Manual Intervention Step - adhering to security policy

Hi,

We do not assign the TeamView claim to our customers as we do not want customers from CompanyA seeing the Teams we have created from CompanyB.

However, we do assign the ProcessView claim so that the deployment process\logic is visible and not a blackbox.

When they click on the Manual Intervention Step, the Responsible Teams is empty.

I believe this behaviour isn’t quite right. I believe they should be able to see the assigned Team(s), but not be able to see the complete list of Teams.

Proposed behaviour…
As the Process view is read-only, you could argue that the dropdown should not be enabled, which would then allow the selected Team(s) to be visible without violating the TeamView claim and showing all available Teams.

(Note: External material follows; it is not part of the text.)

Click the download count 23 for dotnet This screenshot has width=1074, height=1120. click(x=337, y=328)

Additional to this, it may also make sense to allow Teams to be associated with a Tenant(s). This would then allow the TeamView claim to be assigned without opening a gap in security.

Related but separate issue…
I have also attached a screenshot of another error generated by not having the TeamView claim. Octopus displays an “An unexpected error” message at the top of the project page which is quite ugly for our customers and appears like a bug (unhandled exception).

Hello,

Thanks for getting in touch and the detailed breakdown. We’re moving our permission system forward to be more consistent obeying common rules. This is part of the upcoming Spaces feature. It’s looking like Spaces will give you the desired isolation that the permissions alone cannot handle well enough.

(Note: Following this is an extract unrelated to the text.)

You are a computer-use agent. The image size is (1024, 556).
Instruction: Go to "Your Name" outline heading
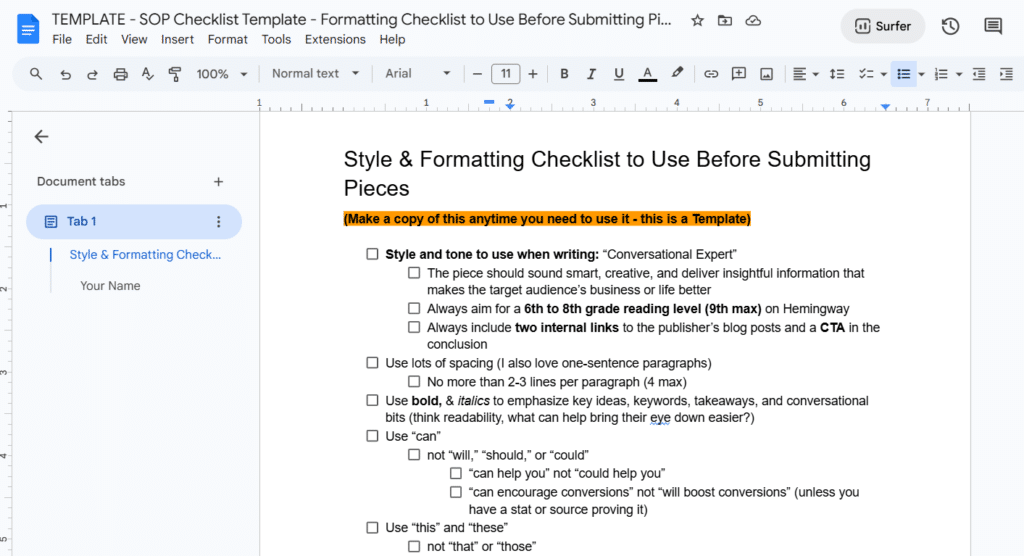(110, 286)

In the Spaces feature you will be able to have top level teams that everyone can see. Each Space will be able to define teams that exist in isolation there.

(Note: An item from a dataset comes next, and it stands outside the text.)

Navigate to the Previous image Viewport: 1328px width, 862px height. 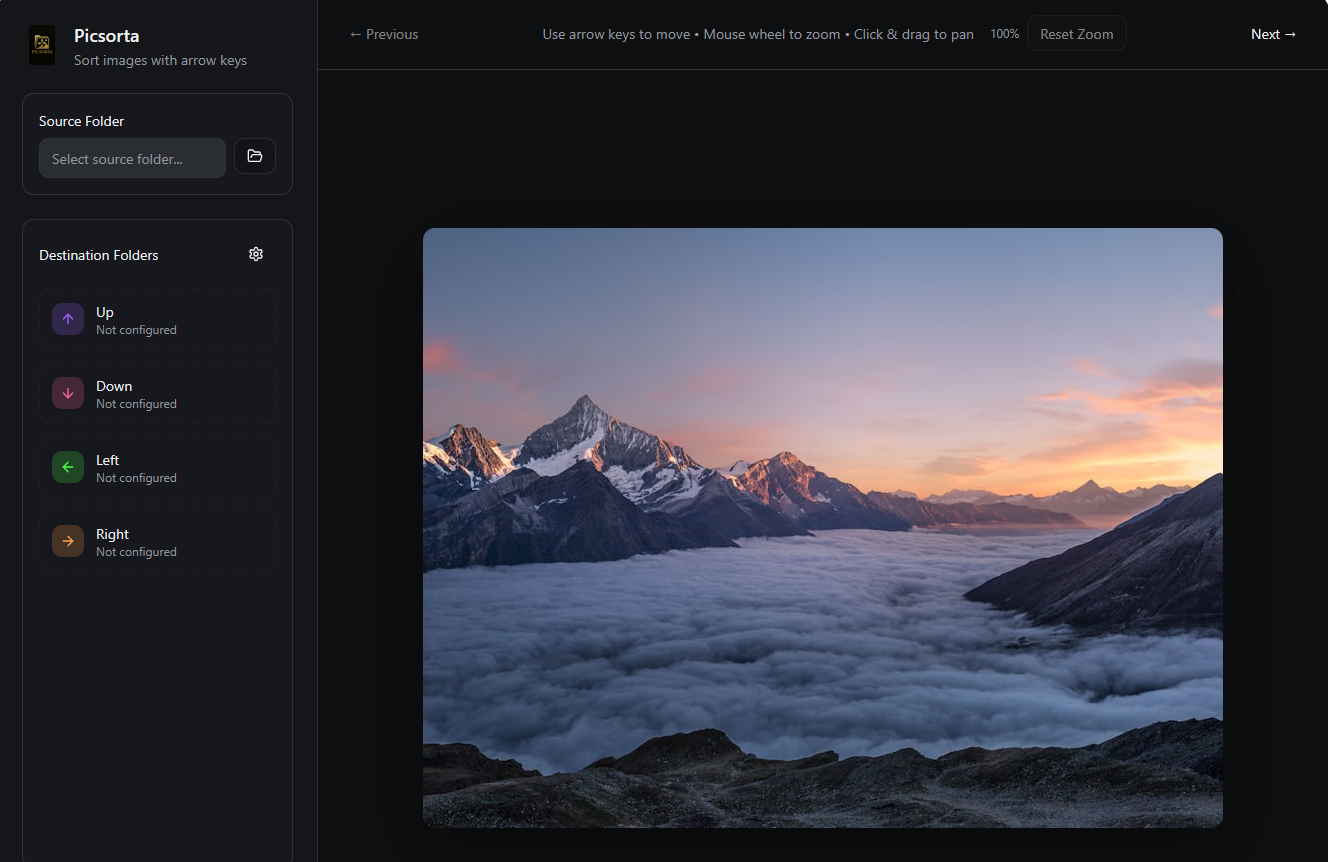coord(383,34)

To reproduce the exact thing you were showing, I had to add an “email step” does your deployment process also contain that? When I first re-created what you described with just a manual intervention step the error showed in a different spot, and not at the deployment process summary, but only when looking at that steps details:

Back to the permissions, a major one of the consistencies we’re applying is to only load a resource (e.g. Team) if the user does hold that permission, otherwise we leave the system open to these gaps.

I agree showing that error isn’t ideal, but the system did require that the user holds the TeamView permission to load the linked data in the deployment process.

Those “errors” are there deliberately, we use them to guide users to configure permissions they may not know they are missing. Your case is logical, but is more rare, and will be supported differently via Spaces.

If you could make a “Space” per customer (or group of customers) does that sound like it will be the level of isolation you need?